*Input material*
--

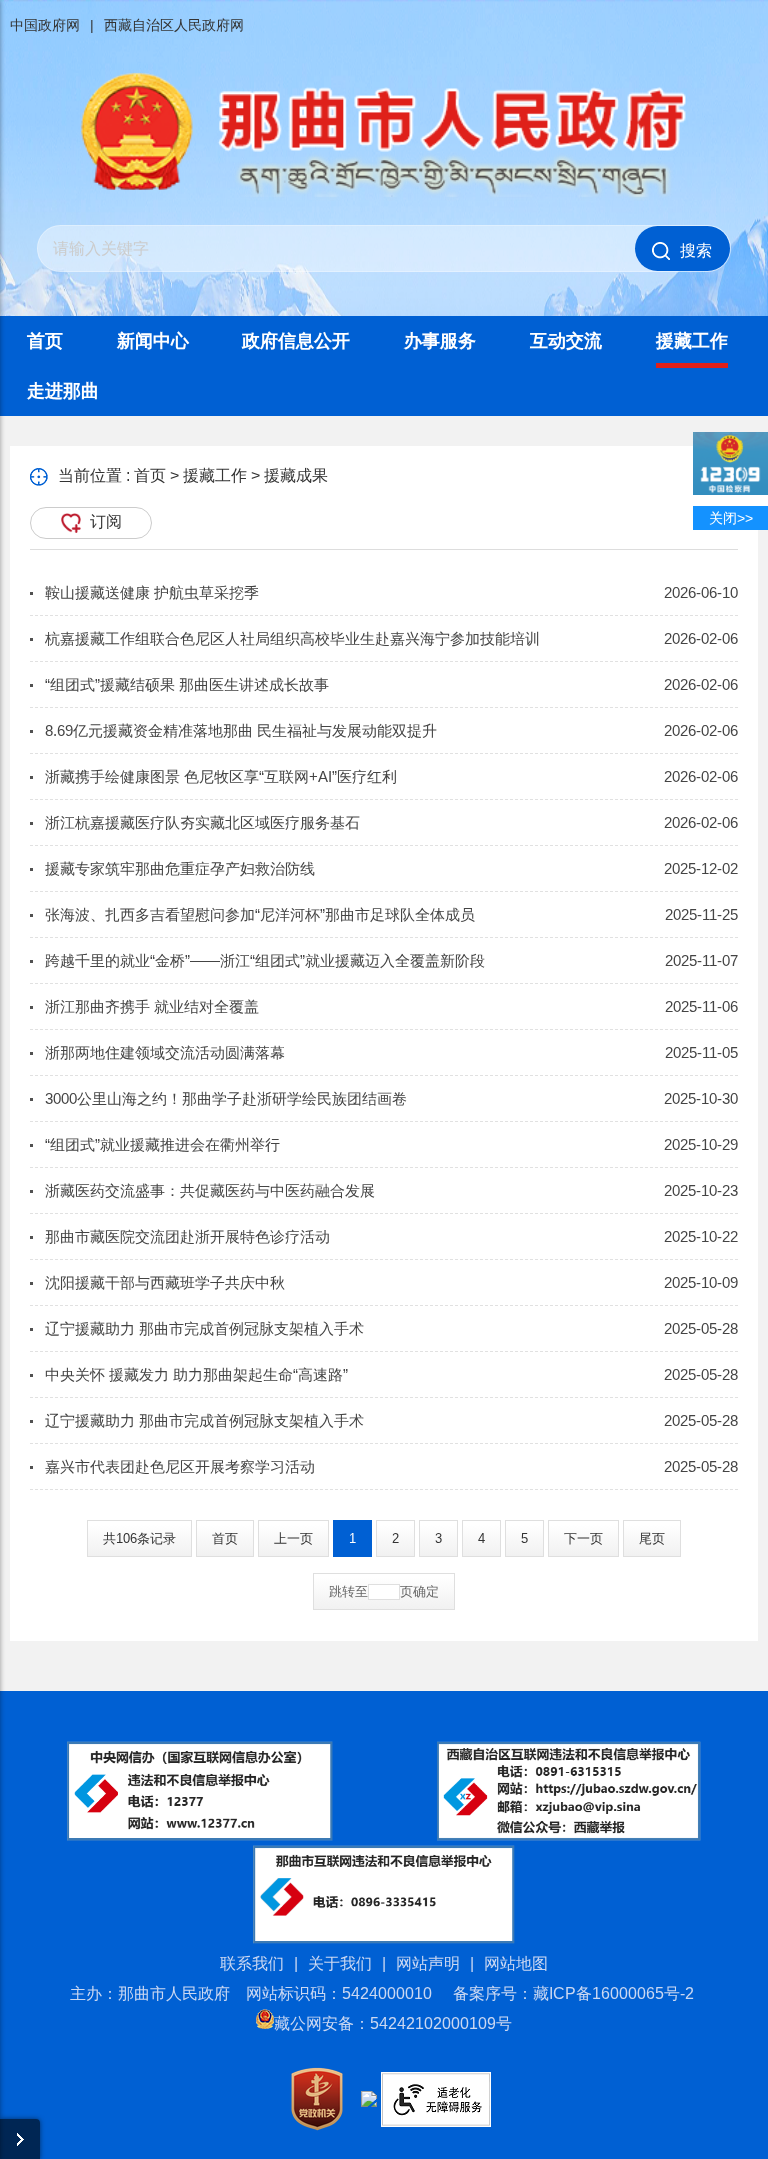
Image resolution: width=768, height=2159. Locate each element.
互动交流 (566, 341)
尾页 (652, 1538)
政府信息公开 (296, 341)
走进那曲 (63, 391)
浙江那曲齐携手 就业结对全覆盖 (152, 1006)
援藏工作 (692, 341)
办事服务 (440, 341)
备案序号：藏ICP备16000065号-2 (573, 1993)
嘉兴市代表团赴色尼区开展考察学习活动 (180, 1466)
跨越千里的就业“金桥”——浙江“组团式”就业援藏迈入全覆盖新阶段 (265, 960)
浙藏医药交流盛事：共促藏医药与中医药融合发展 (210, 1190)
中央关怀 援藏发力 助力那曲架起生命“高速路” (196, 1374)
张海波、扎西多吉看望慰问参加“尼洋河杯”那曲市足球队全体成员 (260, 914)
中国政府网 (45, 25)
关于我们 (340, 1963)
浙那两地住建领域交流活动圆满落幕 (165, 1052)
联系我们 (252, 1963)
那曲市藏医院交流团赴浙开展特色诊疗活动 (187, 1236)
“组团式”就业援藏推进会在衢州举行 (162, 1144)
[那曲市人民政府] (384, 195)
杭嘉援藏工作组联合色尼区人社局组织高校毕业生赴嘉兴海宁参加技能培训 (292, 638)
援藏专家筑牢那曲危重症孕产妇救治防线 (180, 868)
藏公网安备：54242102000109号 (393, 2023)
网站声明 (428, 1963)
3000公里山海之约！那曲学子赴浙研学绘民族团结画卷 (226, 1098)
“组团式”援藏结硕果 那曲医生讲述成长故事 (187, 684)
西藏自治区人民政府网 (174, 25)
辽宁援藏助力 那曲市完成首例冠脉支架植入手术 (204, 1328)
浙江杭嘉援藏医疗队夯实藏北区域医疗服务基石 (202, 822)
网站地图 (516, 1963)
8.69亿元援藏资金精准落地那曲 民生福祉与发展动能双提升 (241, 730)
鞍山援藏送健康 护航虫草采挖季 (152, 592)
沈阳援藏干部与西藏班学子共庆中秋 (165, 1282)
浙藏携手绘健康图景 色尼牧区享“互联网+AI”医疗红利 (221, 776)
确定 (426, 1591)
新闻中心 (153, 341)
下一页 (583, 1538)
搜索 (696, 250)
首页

--

*Required action*
What is needed is an exact copy of the lines from the one containing "尾页 (652, 1538)" through the last line of the records, and nothing else.

*Expected output*
尾页 (652, 1538)
政府信息公开 (296, 341)
走进那曲 (63, 391)
浙江那曲齐携手 就业结对全覆盖 (152, 1006)
援藏工作 (692, 341)
办事服务 (440, 341)
备案序号：藏ICP备16000065号-2 (573, 1993)
嘉兴市代表团赴色尼区开展考察学习活动 (180, 1466)
跨越千里的就业“金桥”——浙江“组团式”就业援藏迈入全覆盖新阶段 (265, 960)
浙藏医药交流盛事：共促藏医药与中医药融合发展 (210, 1190)
中央关怀 援藏发力 助力那曲架起生命“高速路” (196, 1374)
张海波、扎西多吉看望慰问参加“尼洋河杯”那曲市足球队全体成员 (260, 914)
中国政府网 (45, 25)
关于我们 (340, 1963)
浙那两地住建领域交流活动圆满落幕 (165, 1052)
联系我们 (252, 1963)
那曲市藏医院交流团赴浙开展特色诊疗活动 (187, 1236)
“组团式”就业援藏推进会在衢州举行 (162, 1144)
[那曲市人民政府] (384, 195)
杭嘉援藏工作组联合色尼区人社局组织高校毕业生赴嘉兴海宁参加技能培训 (292, 638)
援藏专家筑牢那曲危重症孕产妇救治防线 (180, 868)
藏公网安备：54242102000109号 (393, 2023)
网站声明 (428, 1963)
3000公里山海之约！那曲学子赴浙研学绘民族团结画卷 (226, 1098)
“组团式”援藏结硕果 那曲医生讲述成长故事 (187, 684)
西藏自治区人民政府网 (174, 25)
辽宁援藏助力 那曲市完成首例冠脉支架植入手术 (204, 1328)
浙江杭嘉援藏医疗队夯实藏北区域医疗服务基石 (202, 822)
网站地图 (516, 1963)
8.69亿元援藏资金精准落地那曲 民生福祉与发展动能双提升 (241, 730)
鞍山援藏送健康 护航虫草采挖季 (152, 592)
沈阳援藏干部与西藏班学子共庆中秋 (165, 1282)
浙藏携手绘健康图景 色尼牧区享“互联网+AI”医疗红利 (221, 776)
确定 (426, 1591)
新闻中心 (153, 341)
下一页 (583, 1538)
搜索 (696, 250)
首页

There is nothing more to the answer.